I have been travelling in India since early August and based in Delhi for the past few months. Overwhelmingly, I have loved my time here, but I have not felt safe. From research released earlier this year that found India to be the worst OECD nation for women, to my conversations with women who live here, to my personal experiences, I am convinced that India is the worst country on earth in which to be a woman.
When I arrived in Delhi, the first thing I noticed was the staring and leering. As I grew more confident and began to navigate the city alone, I started hearing obscenities and lewd comments on a daily basis. Conversations with girlfriends and older women warned against the perils of crowds, be it the mixed gender carriages on the metro, catching the bus or religious festivals: in any crush of people I could expect groping and molestation. Being followed; the car driver who propositioned me for sex; the billboards that appeal to me to "Save the girl child!" from sex-selective abortion; the cautionary tales of women in my extended circle who have been brutally raped at various hours of the day or night.
To this list add acid attacks, dowry murders, domestic slavery, sex trafficking, rape, gang rape, a woman raped every 22 minutes, mostly with impunity. I, along with every woman in India, live with all this, or the threat of this, on a daily basis.
My experiences are filtered through the lens of my privileged position in Indian society. Protected by my comparative wealth and by my nationality, I am in a far better position than most.
If you are reading this in Australia, then you are too. Consider the physical impact of the violence and brutality to which women in India are subjected. Imagine the psychological and emotional effects of living in an atmosphere of danger and fear.
The events of the past week have earned Delhi the moniker of "rape capital", but it is gross oversimplification to focus on this city alone. The prevailing attitudes that allow these incidents to occur are India-wide. India, home of the Kama Sutra, where it is still forbidden to show the act of kissing on the Bollywood screen. Some point to these countervailing pressures, the complex interplay between modernisation and tradition, as the reason for the disastrous rates of violence against women, as if this liminality is somehow to blame. This simply is not true.

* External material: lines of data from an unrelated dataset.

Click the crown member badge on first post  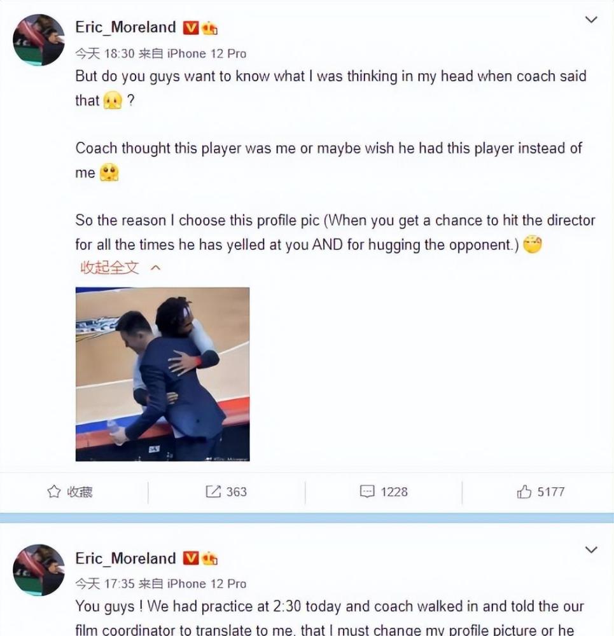click(x=209, y=27)
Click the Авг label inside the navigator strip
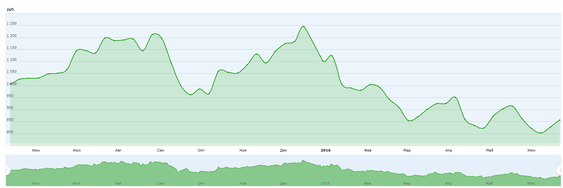Screen dimensions: 563x188 point(118,183)
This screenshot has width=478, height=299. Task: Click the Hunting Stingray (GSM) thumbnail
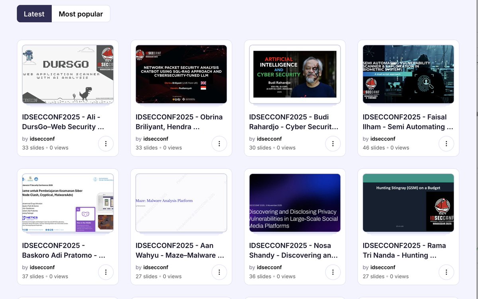tap(408, 203)
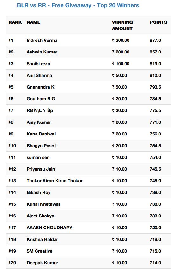171x269 pixels.
Task: Select winner name Indresh Verma
Action: pos(42,40)
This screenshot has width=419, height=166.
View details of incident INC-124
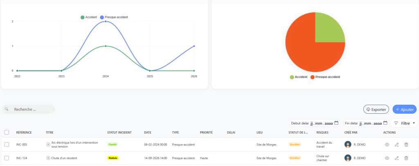pos(387,158)
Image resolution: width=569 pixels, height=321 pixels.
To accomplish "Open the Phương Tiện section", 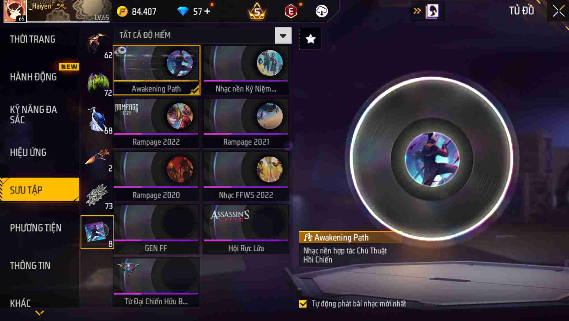I will tap(36, 228).
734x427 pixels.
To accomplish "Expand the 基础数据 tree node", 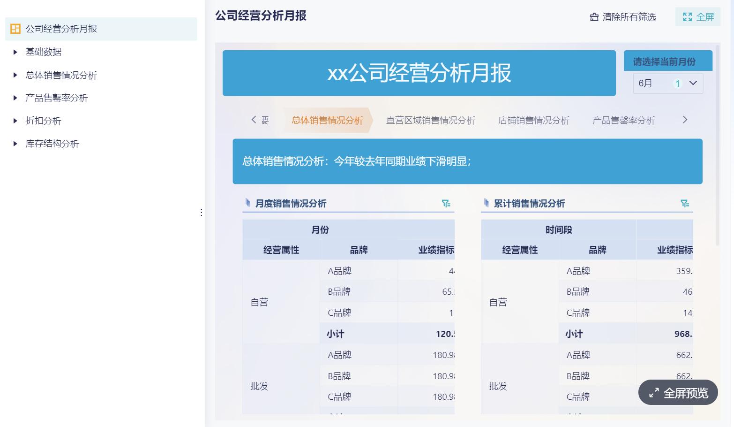I will 15,52.
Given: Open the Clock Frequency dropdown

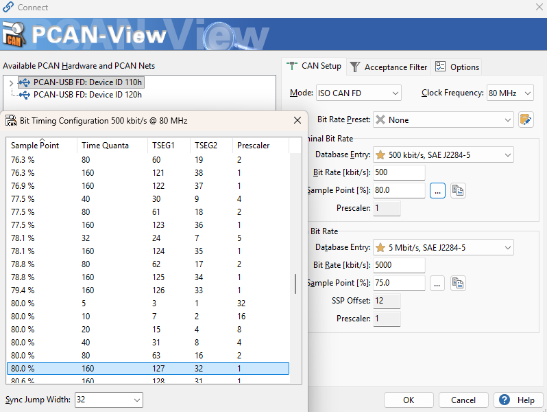Looking at the screenshot, I should (x=509, y=93).
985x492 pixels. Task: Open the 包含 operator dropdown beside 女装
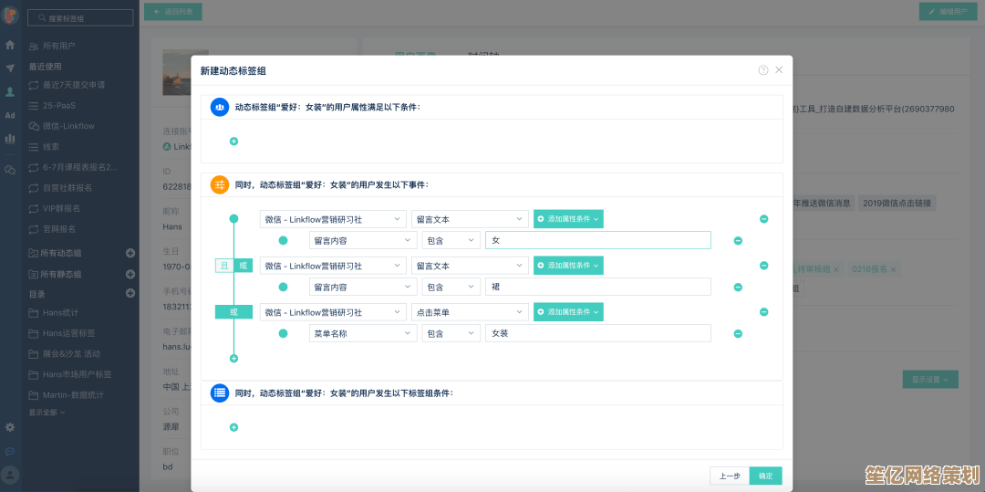click(x=450, y=334)
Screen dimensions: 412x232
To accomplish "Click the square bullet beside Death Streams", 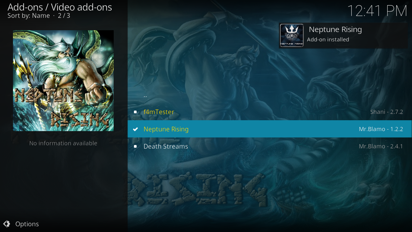I will coord(135,147).
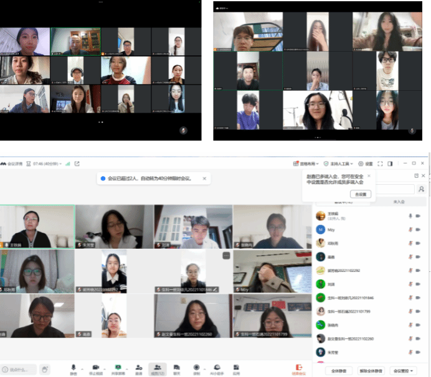Expand the grid view layout dropdown
The image size is (431, 377).
[x=306, y=164]
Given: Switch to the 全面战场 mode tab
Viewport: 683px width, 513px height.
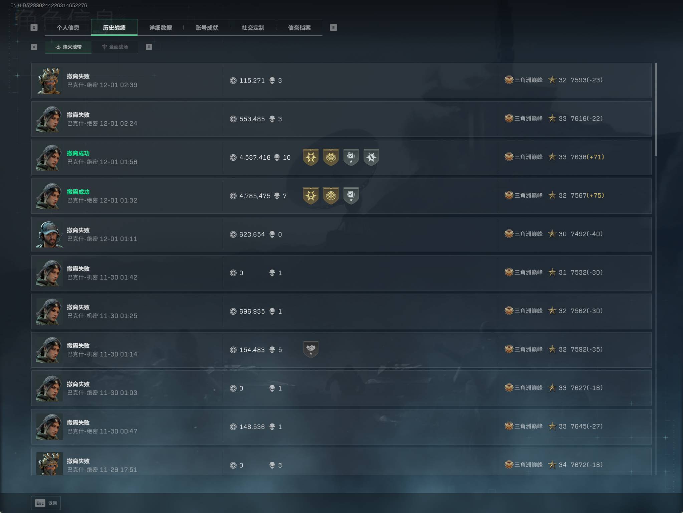Looking at the screenshot, I should click(115, 47).
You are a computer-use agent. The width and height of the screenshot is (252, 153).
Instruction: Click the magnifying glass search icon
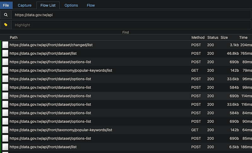coord(6,15)
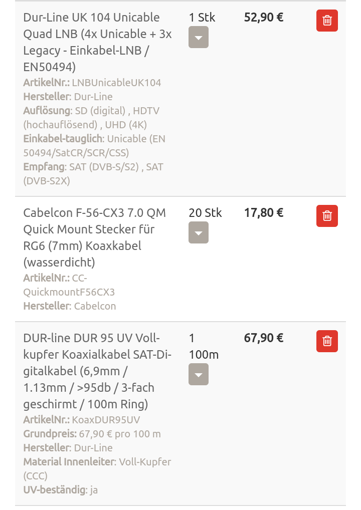Image resolution: width=361 pixels, height=510 pixels.
Task: Click article number KoaxDUR95UV
Action: 106,420
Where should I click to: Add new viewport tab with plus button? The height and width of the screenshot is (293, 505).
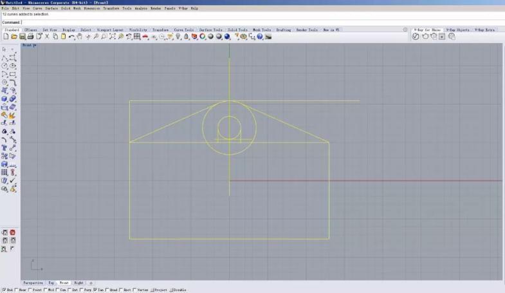[91, 283]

So-called "traditional values" are used and abused in order to justify hateful attitudes and acts towards women. This is sexism and misogyny at work.
At a time when Australia is making its largest concerted effort to strengthen bilateral ties with India and pundits are pointing to all the points of convergence (democratic values, shared love of cricket, common language, mutual gains from trade) it is important that we make a clear-eyed assessment of the status quo.

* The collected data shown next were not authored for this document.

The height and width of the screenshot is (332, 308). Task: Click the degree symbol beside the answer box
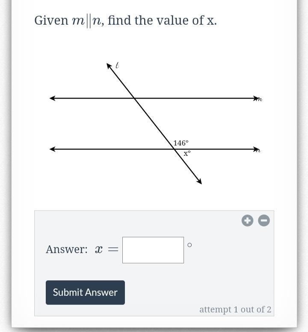tap(190, 245)
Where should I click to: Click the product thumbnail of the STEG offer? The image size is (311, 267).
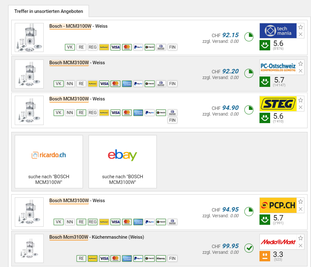coord(29,110)
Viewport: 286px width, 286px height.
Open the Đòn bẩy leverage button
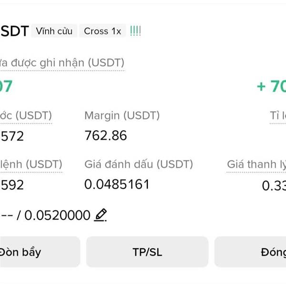[40, 252]
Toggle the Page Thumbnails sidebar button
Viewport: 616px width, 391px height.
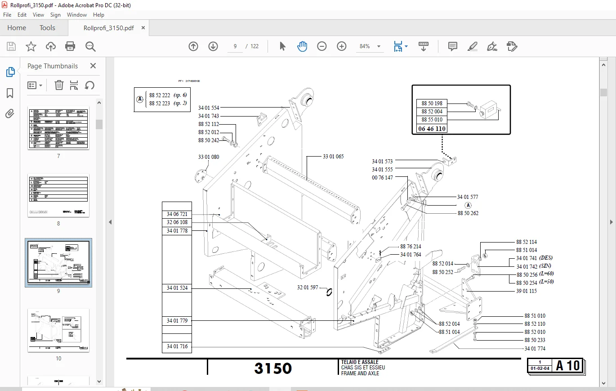(10, 72)
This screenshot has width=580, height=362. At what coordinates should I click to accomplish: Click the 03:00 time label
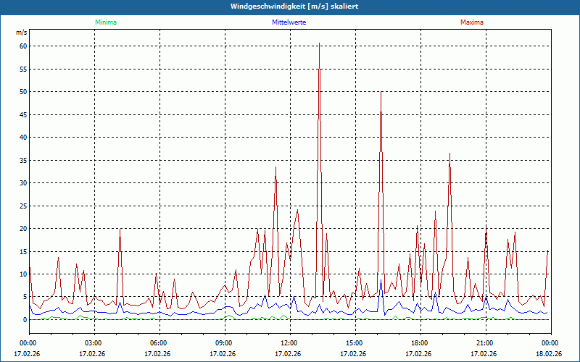tap(94, 342)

If we as a nation are to embrace India fully - as I think we ought - we must disavow any form of cultural relativism when it comes to this issue. We must apply pressure, in whatever way possible, to call for change.
I cannot bear the hypocrisy of a Prime Minister who, when it is politically expedient, rails against sexism and misogyny domestically, but fails to make it a priority in our dealings internationally. Do our obligations to women, or our concern for the welfare of women, end at our national borders?
I would argue that they do not and should not. Tragically, it is too late for the young woman whose life has been irrevocably altered, who even now fights for her life in Safdarjung Hospital.
But it is never too late to strive to change the course of history. As a nation, we can call for change on behalf of the women of India, and we must.
Esmerelda Jelbart Wallbridge is an Australian graduate of Oxford University and the incoming Development Fellow at Operation ASHA, a Delhi-based NGO.